Net worth: $5 Million
Ben Bernanke was the chairman of the Federal Reserve from February 1, 2006, until January 31, 2014. His time in service spanned the presidencies of both President George W. Bush and President Barack Obama. His 2015 book The Courage To Act claims that the Fed’s decisions around the 2008 financial crisis helped prevent a bigger economic disaster than the Great Depression, and this year’s Nobel Prize committee agreed.
Birthdate: December 13, 1953
Birthplace: Augusta, Ga.
Education: AB and AM from Harvard University, Ph.D. from Massachusetts Institute of Technology
Spouse: Anna Friedmann
Ben Bernanke has a solid net worth after being the 14th Chairman of the Federal Reserve.
Bernanke served on the Federal Reserve’s Board of Governors between 2002 and 2005, then as the Chairman of the Federal Reserve from 2006 until 2014. Prior to Bernanke's tenure with the Federal Reserve, he taught economics at Stanford University as an assistant professor and later associate professor.
After teaching at Stanford from 1979 until 1985, Bernanke became a professor of economics and public affairs at Princeton University.
Bernanke was chairman of the Federal Reserve after Alan Greenspan, and in 2014, Janet Yellen took over the role.
Ben Bernanke won the Nobel Prize in Economics for helping prevent a severe economic collapse.
According to Stockholm University economist John Hassler during the Nobel Prize announcement, Bernanke’s research was key in helping the U.S. to navigate the 2008 financial crisis.
Along with fellow Nobel winners Douglas Diamond, an economist at the University of Chicago, and Philip H. Dybvig, an economist at Washington University, Bernanke’s research changed the way the crisis was handled.
Hassler stated, “The laureates’ work turned out to be important to understanding the crisis,” reported The Washington Post.
How did Bernanke’s monetary policies minimize the crisis?
According to the Post, historians accept Bernanke as having played a crucial role in preventing the crisis in 2007–2009 from becoming much worse. He implemented aggressive monetary policies including “rock-bottom interest rates, loans to banks, and controversial bond-buying programs.”
Bernanke made fiscal decisions based on a “whatever it takes” mentality, meaning whatever was necessary to prevent a total economic collapse. The recovery began about two years into the crisis and led to a long period of economic expansion.

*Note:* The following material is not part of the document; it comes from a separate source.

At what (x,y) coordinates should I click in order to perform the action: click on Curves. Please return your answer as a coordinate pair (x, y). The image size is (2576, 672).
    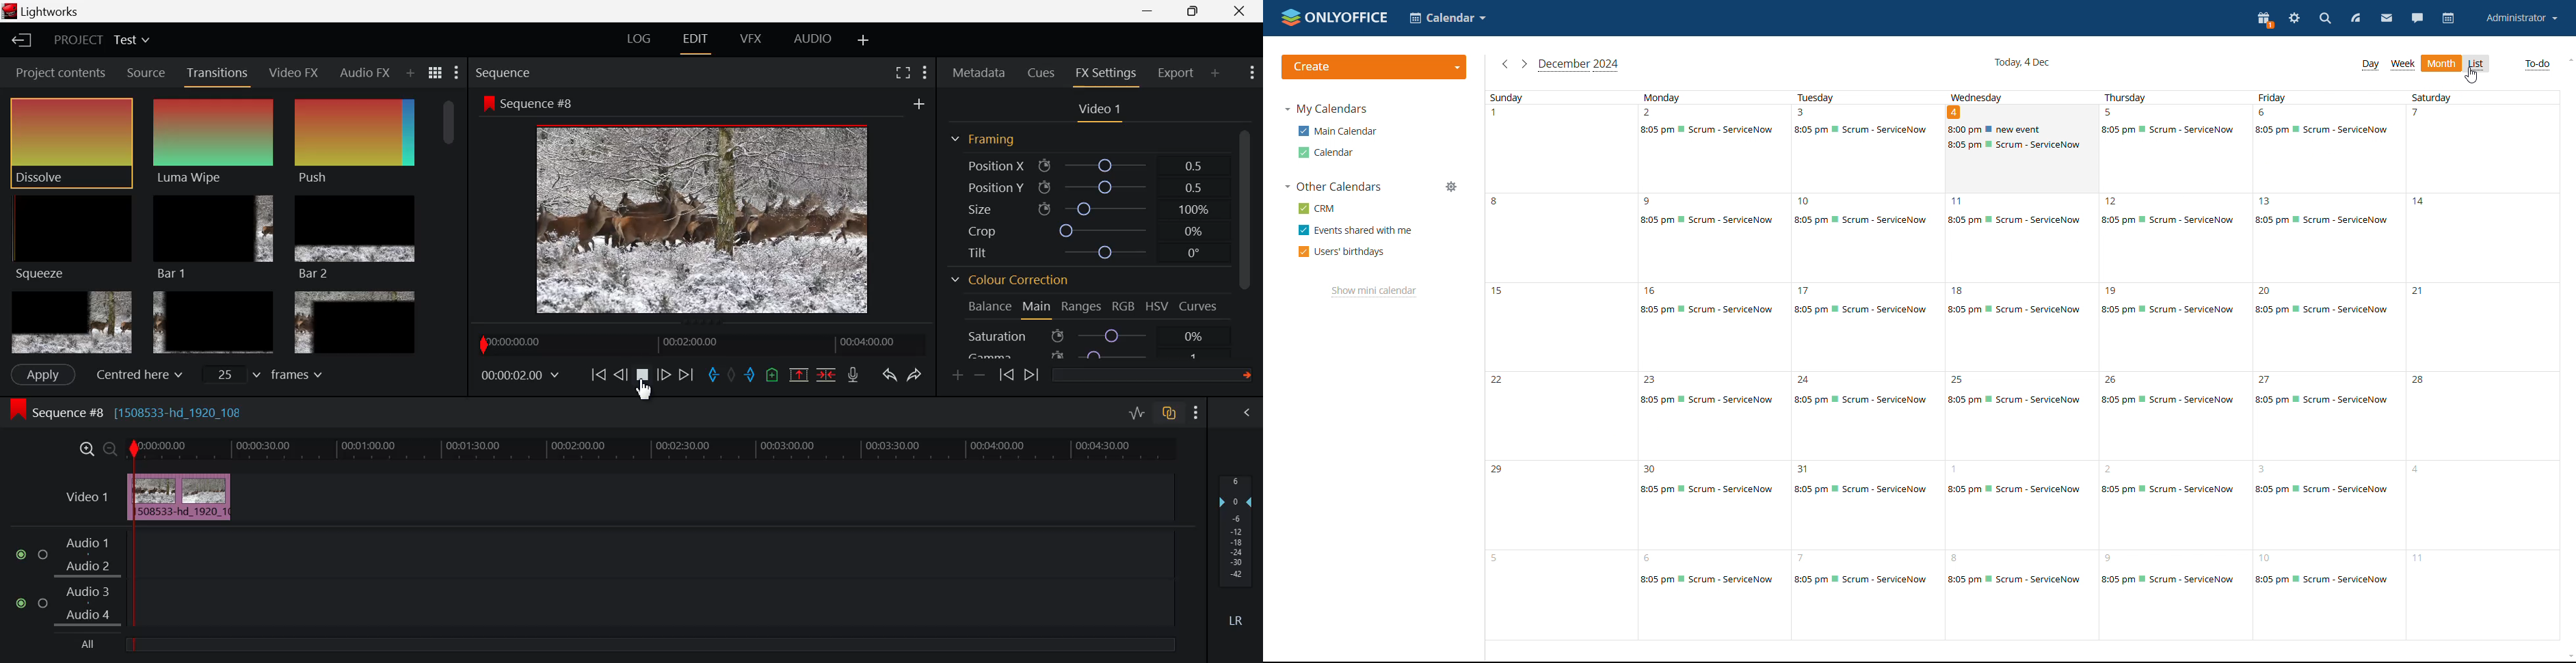
    Looking at the image, I should click on (1200, 307).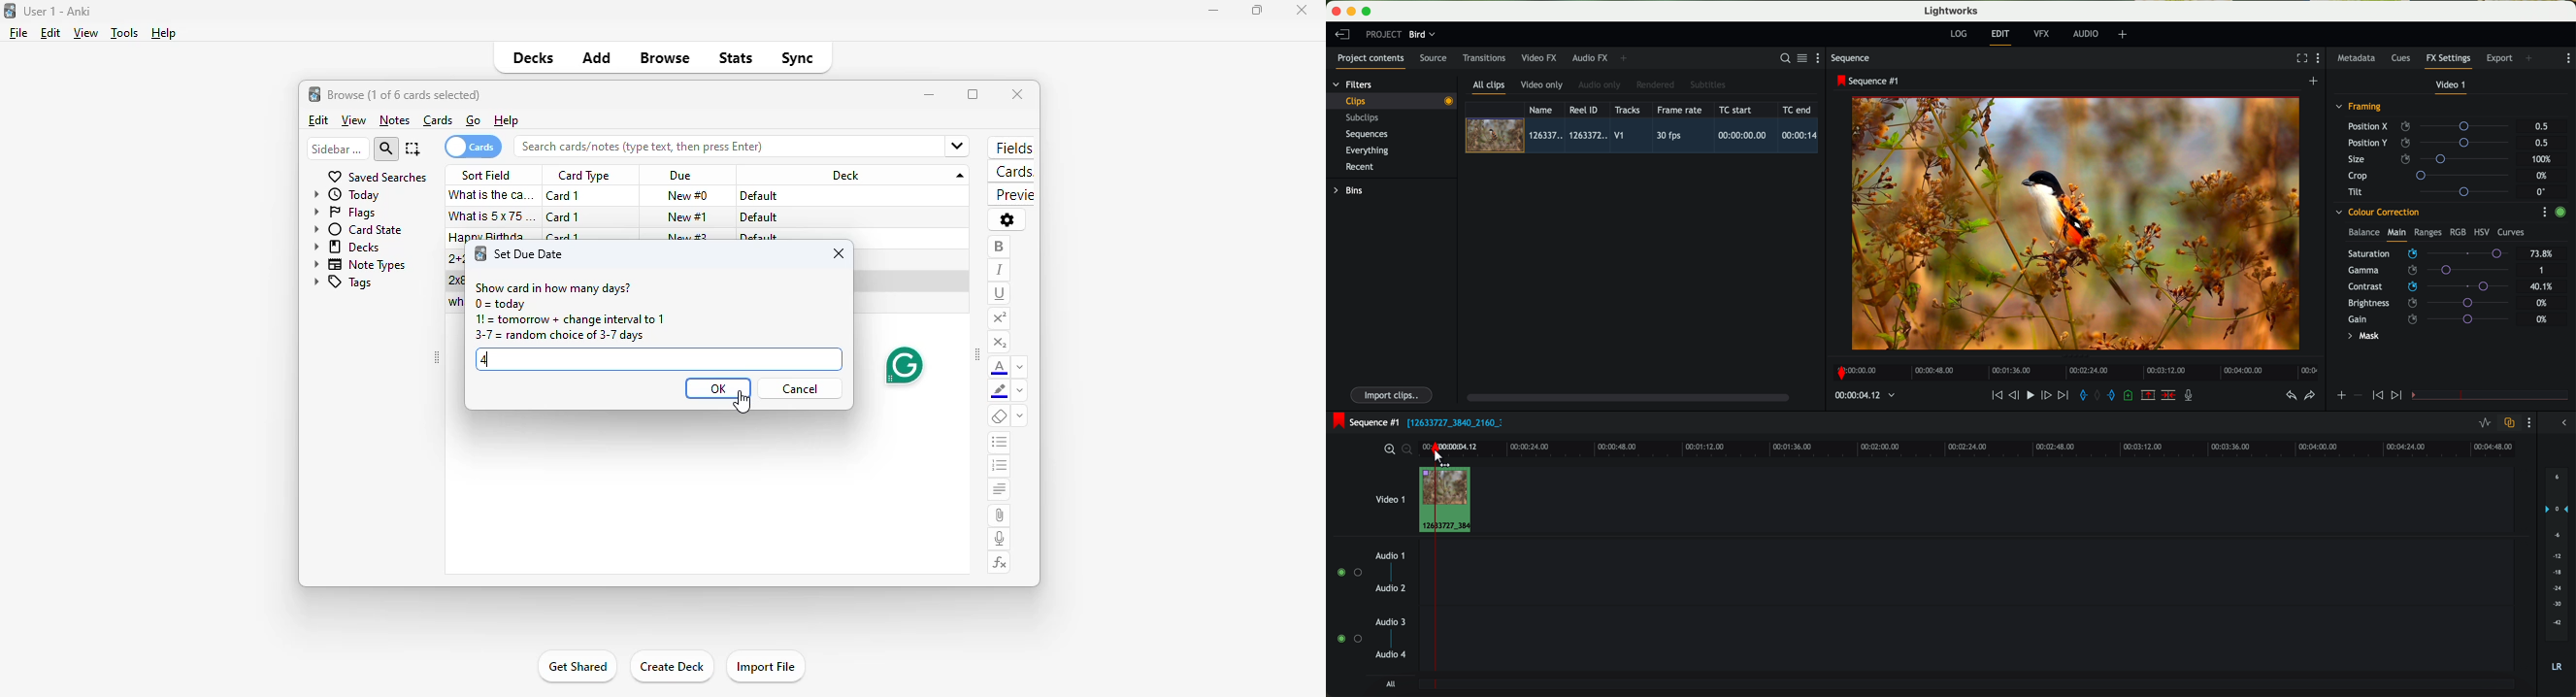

Quantitative easing (buying billions of dollars' worth of mortgage-backed securities and long-term treasuries to help spur economic growth) was one of Bernanke’s key policies. He also was involved in decisions of which banks to allow to fail while offering bailouts to other financial institutions. Lehman Brothers was allowed to fail, while the Fed bailed out others like AIG Insurance.